PROBLEM DESCRIPTION →
Once you have read the listing below, write all of it out again exactly.

THE RECORDS →
BEGIN
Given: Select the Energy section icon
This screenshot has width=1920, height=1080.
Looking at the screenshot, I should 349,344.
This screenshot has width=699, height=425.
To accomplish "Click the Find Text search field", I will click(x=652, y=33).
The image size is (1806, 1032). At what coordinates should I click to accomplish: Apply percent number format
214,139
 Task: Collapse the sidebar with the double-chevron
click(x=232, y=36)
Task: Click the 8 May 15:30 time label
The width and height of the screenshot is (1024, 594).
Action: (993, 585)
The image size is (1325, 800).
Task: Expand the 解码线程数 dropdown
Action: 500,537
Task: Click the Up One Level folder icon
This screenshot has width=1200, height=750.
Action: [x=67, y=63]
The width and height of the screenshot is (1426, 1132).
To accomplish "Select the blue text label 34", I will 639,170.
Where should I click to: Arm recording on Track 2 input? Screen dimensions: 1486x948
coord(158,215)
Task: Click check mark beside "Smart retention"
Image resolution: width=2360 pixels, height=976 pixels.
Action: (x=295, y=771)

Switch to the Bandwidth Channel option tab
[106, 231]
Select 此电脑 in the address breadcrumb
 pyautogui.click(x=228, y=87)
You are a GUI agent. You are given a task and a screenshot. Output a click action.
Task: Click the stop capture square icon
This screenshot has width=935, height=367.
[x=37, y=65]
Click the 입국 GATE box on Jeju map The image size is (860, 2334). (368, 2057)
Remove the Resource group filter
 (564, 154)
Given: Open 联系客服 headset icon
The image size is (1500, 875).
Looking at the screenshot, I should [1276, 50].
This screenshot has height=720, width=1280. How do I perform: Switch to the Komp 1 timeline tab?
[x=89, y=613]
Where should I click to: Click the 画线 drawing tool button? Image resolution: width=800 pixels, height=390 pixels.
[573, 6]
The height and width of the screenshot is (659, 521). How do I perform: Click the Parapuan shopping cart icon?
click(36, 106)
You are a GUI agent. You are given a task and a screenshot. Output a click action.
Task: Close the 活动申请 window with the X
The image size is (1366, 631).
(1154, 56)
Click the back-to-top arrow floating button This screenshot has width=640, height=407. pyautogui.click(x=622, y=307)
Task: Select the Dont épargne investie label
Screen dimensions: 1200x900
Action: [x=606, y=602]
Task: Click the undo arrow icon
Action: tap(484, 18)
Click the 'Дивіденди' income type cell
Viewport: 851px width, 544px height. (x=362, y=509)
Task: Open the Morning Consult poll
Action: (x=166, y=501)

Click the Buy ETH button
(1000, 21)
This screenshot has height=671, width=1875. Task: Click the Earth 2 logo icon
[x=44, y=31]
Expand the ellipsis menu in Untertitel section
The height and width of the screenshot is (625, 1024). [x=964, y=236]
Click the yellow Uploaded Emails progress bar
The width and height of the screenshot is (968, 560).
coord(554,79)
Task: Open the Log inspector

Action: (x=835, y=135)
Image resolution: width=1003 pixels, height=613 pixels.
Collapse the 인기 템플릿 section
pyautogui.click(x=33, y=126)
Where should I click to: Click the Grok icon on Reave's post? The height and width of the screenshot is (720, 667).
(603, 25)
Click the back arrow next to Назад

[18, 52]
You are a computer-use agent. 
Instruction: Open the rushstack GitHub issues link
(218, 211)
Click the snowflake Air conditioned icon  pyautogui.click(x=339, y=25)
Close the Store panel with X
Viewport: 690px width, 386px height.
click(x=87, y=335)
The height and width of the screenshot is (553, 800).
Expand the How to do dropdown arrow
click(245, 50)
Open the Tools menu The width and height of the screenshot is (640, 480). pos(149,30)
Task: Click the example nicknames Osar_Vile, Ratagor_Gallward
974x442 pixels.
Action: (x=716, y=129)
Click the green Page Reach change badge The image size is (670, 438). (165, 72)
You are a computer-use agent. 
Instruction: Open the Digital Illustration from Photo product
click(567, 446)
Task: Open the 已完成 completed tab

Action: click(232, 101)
END
ANSWER SECTION →
Given: Select the Energy section icon
This screenshot has width=1920, height=1080.
Looking at the screenshot, I should 349,344.
This screenshot has width=699, height=425.
To accomplish "Click the Find Text search field", I will click(x=652, y=33).
The image size is (1806, 1032). At what coordinates should I click to accomplish: Apply percent number format
214,139
 Task: Collapse the sidebar with the double-chevron
click(x=232, y=36)
Task: Click the 8 May 15:30 time label
The width and height of the screenshot is (1024, 594).
Action: (993, 585)
The image size is (1325, 800).
Task: Expand the 解码线程数 dropdown
Action: 500,537
Task: Click the Up One Level folder icon
This screenshot has width=1200, height=750.
Action: [x=67, y=63]
The width and height of the screenshot is (1426, 1132).
To accomplish "Select the blue text label 34", I will 639,170.
Where should I click to: Arm recording on Track 2 input? Screen dimensions: 1486x948
coord(158,215)
Task: Click check mark beside "Smart retention"
Image resolution: width=2360 pixels, height=976 pixels.
Action: (x=295, y=771)

Switch to the Bandwidth Channel option tab
[106, 231]
Select 此电脑 in the address breadcrumb
 pyautogui.click(x=228, y=87)
You are a GUI agent. You are given a task and a screenshot. Output a click action.
Task: Click the stop capture square icon
This screenshot has width=935, height=367.
[x=37, y=65]
Click the 입국 GATE box on Jeju map The image size is (860, 2334). (368, 2057)
Remove the Resource group filter
 (564, 154)
Given: Open 联系客服 headset icon
The image size is (1500, 875).
Looking at the screenshot, I should [1276, 50].
This screenshot has height=720, width=1280. How do I perform: Switch to the Komp 1 timeline tab?
[x=89, y=613]
Where should I click to: Click the 画线 drawing tool button? Image resolution: width=800 pixels, height=390 pixels.
[573, 6]
The height and width of the screenshot is (659, 521). How do I perform: Click the Parapuan shopping cart icon?
click(36, 106)
You are a GUI agent. You are given a task and a screenshot. Output a click action.
Task: Close the 活动申请 window with the X
The image size is (1366, 631).
(1154, 56)
Click the back-to-top arrow floating button This screenshot has width=640, height=407. pyautogui.click(x=622, y=307)
Task: Select the Dont épargne investie label
Screen dimensions: 1200x900
Action: [x=606, y=602]
Task: Click the undo arrow icon
Action: tap(484, 18)
Click the 'Дивіденди' income type cell
Viewport: 851px width, 544px height. (x=362, y=509)
Task: Open the Morning Consult poll
Action: (x=166, y=501)

Click the Buy ETH button
(1000, 21)
This screenshot has height=671, width=1875. Task: Click the Earth 2 logo icon
[x=44, y=31]
Expand the ellipsis menu in Untertitel section
The height and width of the screenshot is (625, 1024). [x=964, y=236]
Click the yellow Uploaded Emails progress bar
The width and height of the screenshot is (968, 560).
coord(554,79)
Task: Open the Log inspector

Action: (x=835, y=135)
Image resolution: width=1003 pixels, height=613 pixels.
Collapse the 인기 템플릿 section
pyautogui.click(x=33, y=126)
Where should I click to: Click the Grok icon on Reave's post? The height and width of the screenshot is (720, 667).
(603, 25)
Click the back arrow next to Назад

[18, 52]
You are a computer-use agent. 
Instruction: Open the rushstack GitHub issues link
(218, 211)
Click the snowflake Air conditioned icon  pyautogui.click(x=339, y=25)
Close the Store panel with X
Viewport: 690px width, 386px height.
click(x=87, y=335)
The height and width of the screenshot is (553, 800).
Expand the How to do dropdown arrow
click(245, 50)
Open the Tools menu The width and height of the screenshot is (640, 480). pos(149,30)
Task: Click the example nicknames Osar_Vile, Ratagor_Gallward
974x442 pixels.
Action: (x=716, y=129)
Click the green Page Reach change badge The image size is (670, 438). (165, 72)
You are a computer-use agent. 
Instruction: Open the Digital Illustration from Photo product
click(567, 446)
Task: Open the 已完成 completed tab

Action: click(232, 101)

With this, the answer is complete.